**PROBLEM REQUIREMENTS:** Could you lay out the material as a JSON list of strings, one per line, from the line that contains "At what coordinates" through the end of the material, with blank lines skipped and the pictures left out?

**MATERIAL TO PROCESS:**

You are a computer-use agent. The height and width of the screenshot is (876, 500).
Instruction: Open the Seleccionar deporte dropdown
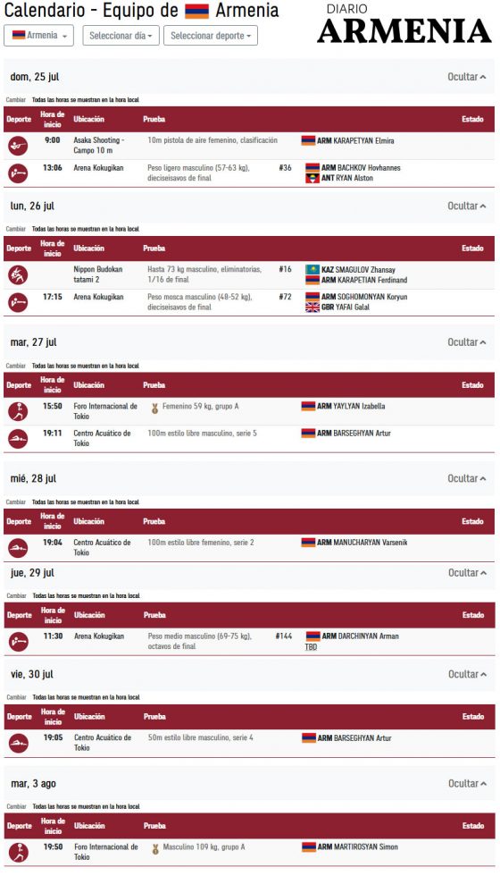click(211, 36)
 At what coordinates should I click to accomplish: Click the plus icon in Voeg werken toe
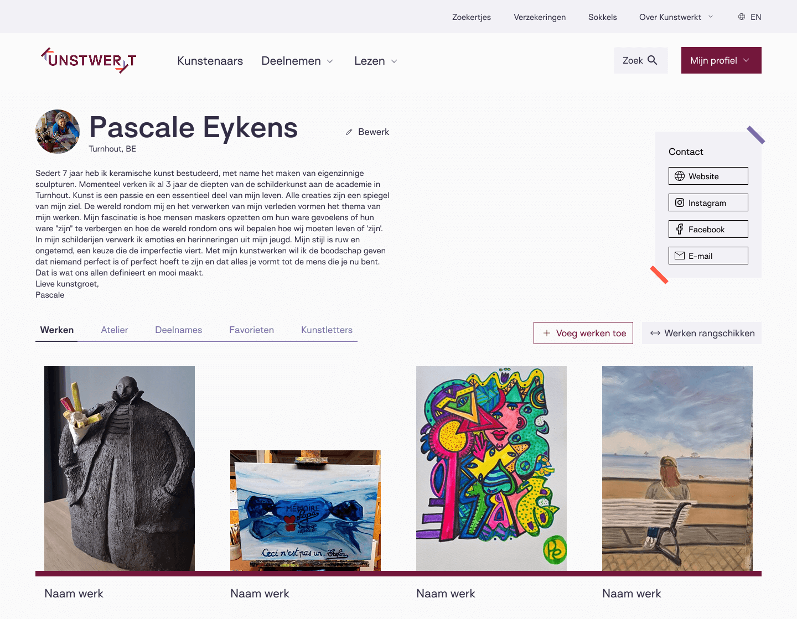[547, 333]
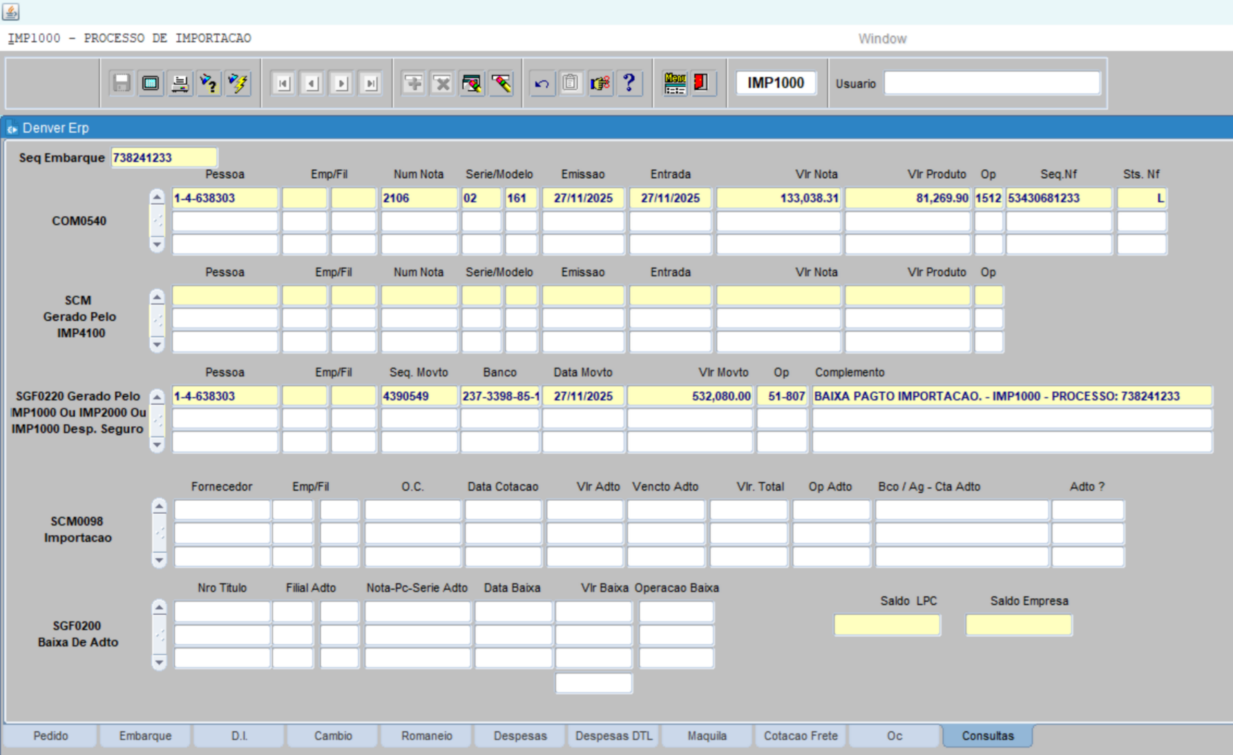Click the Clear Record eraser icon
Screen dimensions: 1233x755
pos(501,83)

**WORKED SOLUTION:**
[
  " At what coordinates should I click to accomplish: Click the plus icon in Voeg werken toe",
  "[547, 333]",
  "Click the Clear Record eraser icon",
  "Screen dimensions: 1233x755",
  "pos(501,83)"
]